Segment Start: ENTRIES SHOWN

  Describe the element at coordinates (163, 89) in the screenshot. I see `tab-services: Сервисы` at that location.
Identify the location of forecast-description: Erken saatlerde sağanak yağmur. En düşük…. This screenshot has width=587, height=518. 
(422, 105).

Segment End: ENTRIES SHOWN
Segment Start: ENTRIES SHOWN

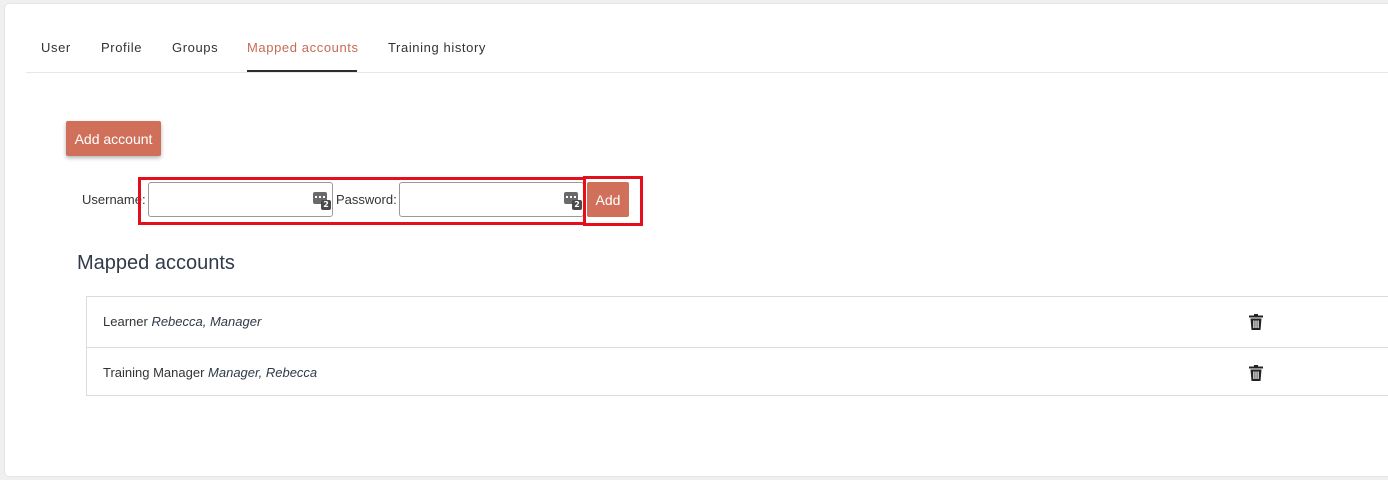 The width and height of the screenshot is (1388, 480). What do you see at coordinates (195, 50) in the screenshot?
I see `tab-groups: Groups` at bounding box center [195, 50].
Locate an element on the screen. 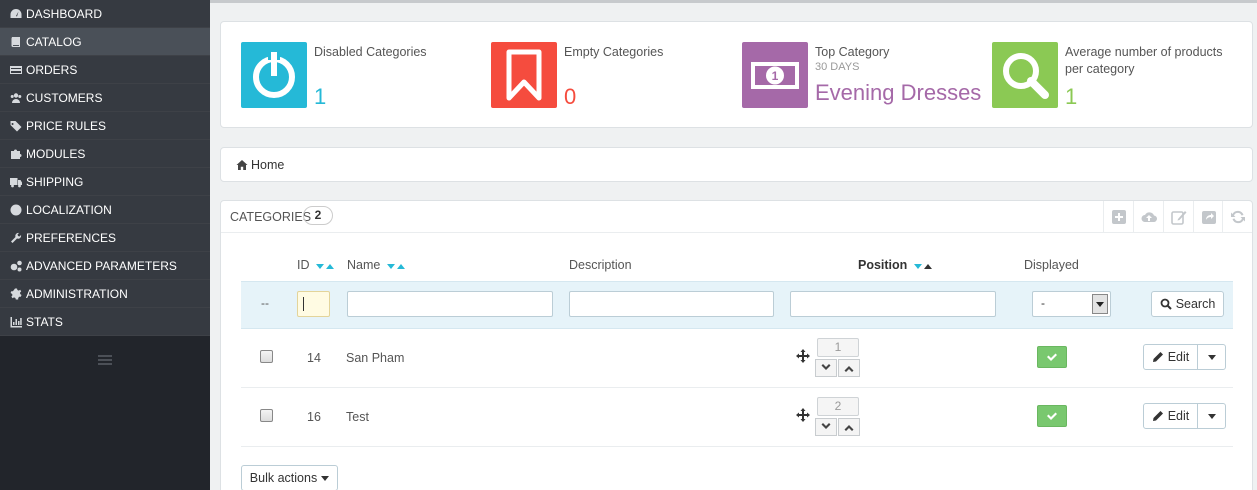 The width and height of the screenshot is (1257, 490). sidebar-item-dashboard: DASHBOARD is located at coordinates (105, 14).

Segment End: ENTRIES SHOWN

TASK DIRECTIONS - Print, unchanged, the data from the line containing "Describe the element" through the line containing "(422, 105).".

EXPECTED ANSWER -
  Describe the element at coordinates (163, 89) in the screenshot. I see `tab-services: Сервисы` at that location.
Identify the location of forecast-description: Erken saatlerde sağanak yağmur. En düşük…. This screenshot has width=587, height=518. 
(422, 105).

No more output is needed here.